Document Analysis

Instructions and Information

    Please use the document analysis form to prepare and submit your assignment.

    Primary sources provide the basic data for historical study.  Historians examine and interpret their sources.  Any argument for a thesis must build on evidence contained in primary sources. In each document analysis, you will try your hand at the identification and evaluation of primary sources.

         Historians must decide what kinds of sources are (a) available, (b) relevant, and (c) reasonably reliable for their purposes.  In this class you won't have to worry about (a) because you will work with sources already identified. But you will have to think about (b) and (c).

         Relevance:  is this source relevant to an understanding of, e.g., the Salem Witch Trials, or to some particular aspect of them?  If so, how? A list of Salem Village residents is likely to be highly relevant, while tax records from Egypt are not likely to be so.  Be sure to say why you think as you do.

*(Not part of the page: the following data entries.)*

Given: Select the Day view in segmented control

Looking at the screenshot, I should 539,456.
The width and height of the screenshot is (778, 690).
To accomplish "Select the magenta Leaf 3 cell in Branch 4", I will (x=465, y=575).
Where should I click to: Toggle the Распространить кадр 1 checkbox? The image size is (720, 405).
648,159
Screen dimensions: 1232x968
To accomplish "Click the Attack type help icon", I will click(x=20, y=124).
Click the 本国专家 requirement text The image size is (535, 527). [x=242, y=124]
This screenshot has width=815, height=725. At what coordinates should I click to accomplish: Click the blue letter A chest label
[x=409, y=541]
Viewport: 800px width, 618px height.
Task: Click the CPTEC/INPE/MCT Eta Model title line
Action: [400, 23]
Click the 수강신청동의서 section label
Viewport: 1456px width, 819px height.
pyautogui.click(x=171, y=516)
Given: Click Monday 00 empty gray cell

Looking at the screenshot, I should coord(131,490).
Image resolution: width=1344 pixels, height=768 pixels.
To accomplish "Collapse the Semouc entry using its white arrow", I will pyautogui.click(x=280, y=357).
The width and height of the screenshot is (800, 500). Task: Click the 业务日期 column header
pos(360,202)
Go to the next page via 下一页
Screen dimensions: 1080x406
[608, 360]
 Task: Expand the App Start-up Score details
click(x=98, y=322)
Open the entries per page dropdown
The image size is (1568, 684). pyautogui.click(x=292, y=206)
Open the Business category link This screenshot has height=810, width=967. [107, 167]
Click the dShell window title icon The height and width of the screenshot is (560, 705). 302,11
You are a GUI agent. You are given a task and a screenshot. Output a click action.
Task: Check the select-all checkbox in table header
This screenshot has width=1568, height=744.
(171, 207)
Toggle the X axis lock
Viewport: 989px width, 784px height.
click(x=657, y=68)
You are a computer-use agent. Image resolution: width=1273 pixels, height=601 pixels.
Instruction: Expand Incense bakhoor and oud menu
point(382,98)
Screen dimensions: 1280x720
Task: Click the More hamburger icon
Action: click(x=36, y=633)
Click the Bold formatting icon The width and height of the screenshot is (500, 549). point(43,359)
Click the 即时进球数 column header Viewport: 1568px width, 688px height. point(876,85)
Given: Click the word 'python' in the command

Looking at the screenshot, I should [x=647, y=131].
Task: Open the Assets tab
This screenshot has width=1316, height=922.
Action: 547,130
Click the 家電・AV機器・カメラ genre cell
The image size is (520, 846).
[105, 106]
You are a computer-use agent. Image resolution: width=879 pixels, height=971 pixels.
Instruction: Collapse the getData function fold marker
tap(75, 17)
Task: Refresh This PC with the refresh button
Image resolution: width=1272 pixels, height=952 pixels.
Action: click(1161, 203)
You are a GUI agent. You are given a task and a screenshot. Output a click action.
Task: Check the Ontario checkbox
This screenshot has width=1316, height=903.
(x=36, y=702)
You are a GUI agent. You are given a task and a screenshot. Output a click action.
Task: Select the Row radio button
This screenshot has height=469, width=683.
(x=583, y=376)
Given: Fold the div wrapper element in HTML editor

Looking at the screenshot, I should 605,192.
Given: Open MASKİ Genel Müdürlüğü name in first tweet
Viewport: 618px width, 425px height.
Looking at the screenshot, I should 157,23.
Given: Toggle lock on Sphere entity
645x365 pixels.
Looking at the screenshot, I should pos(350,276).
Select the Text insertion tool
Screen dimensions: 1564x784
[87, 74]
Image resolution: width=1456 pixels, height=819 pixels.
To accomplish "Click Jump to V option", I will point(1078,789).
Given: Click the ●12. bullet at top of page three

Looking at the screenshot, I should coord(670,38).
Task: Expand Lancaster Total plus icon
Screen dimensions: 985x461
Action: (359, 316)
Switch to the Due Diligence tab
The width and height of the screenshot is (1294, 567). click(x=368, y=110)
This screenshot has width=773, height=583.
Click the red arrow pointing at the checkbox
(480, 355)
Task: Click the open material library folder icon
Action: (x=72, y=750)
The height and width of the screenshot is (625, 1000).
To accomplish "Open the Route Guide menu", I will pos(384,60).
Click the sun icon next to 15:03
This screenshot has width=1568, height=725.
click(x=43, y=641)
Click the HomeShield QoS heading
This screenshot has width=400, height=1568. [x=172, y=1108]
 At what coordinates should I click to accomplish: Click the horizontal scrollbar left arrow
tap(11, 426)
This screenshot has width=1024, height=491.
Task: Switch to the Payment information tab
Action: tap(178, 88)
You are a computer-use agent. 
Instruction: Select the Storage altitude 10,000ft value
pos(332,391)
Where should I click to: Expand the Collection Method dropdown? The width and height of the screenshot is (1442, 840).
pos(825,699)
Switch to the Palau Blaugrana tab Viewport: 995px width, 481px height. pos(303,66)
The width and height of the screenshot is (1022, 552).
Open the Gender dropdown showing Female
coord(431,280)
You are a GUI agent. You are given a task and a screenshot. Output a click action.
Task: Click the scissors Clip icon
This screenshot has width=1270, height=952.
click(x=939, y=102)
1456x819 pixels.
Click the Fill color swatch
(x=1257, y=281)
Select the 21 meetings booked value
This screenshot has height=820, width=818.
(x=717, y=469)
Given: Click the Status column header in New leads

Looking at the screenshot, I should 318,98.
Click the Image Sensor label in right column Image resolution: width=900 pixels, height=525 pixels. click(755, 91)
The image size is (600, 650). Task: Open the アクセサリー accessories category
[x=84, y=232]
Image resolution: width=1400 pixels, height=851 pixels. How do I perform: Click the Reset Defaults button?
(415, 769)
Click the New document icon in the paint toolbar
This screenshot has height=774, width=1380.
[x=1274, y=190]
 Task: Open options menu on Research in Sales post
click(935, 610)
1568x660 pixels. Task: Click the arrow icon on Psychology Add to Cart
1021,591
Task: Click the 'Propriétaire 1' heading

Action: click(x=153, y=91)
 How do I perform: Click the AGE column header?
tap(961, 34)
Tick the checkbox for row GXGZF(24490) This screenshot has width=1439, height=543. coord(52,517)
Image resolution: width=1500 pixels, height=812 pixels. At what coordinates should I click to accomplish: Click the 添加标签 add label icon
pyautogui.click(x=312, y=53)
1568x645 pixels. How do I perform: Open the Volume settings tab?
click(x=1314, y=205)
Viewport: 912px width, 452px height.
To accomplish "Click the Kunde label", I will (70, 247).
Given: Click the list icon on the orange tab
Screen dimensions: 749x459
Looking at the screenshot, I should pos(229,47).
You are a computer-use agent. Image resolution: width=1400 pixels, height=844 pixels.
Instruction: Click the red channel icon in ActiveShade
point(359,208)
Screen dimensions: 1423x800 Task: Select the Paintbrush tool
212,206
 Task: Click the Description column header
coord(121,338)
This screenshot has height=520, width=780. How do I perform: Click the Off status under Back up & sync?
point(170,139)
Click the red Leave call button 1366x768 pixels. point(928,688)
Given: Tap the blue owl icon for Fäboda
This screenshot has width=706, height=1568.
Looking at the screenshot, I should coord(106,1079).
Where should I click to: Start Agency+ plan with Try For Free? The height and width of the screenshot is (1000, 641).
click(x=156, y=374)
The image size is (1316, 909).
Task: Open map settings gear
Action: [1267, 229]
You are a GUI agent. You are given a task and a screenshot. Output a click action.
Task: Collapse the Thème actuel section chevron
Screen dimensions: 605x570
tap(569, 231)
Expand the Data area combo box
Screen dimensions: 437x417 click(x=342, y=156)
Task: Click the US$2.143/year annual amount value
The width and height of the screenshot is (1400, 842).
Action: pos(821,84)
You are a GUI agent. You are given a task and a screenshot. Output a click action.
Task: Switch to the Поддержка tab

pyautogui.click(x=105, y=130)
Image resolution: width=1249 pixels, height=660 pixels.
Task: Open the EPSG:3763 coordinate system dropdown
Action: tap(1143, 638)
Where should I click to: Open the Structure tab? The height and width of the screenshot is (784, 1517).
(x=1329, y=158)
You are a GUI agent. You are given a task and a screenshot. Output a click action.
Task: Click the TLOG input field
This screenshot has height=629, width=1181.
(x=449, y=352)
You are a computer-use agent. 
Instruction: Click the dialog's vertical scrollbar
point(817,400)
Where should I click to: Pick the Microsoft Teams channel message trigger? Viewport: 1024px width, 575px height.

     Reliability: are we reasonably confident that the source is genuine (i.e., not a forgery?)  In what ways does potential bias limit the weight it can have in our argument?  For example, does a court record contain verbatim testimony, or a digest of what supposedly was said? Does a letter reflect the viewpoint of a reasonably impartial observer, or of a deeply engaged participant?  Does the source raise questions that can only be answered by examining other sources?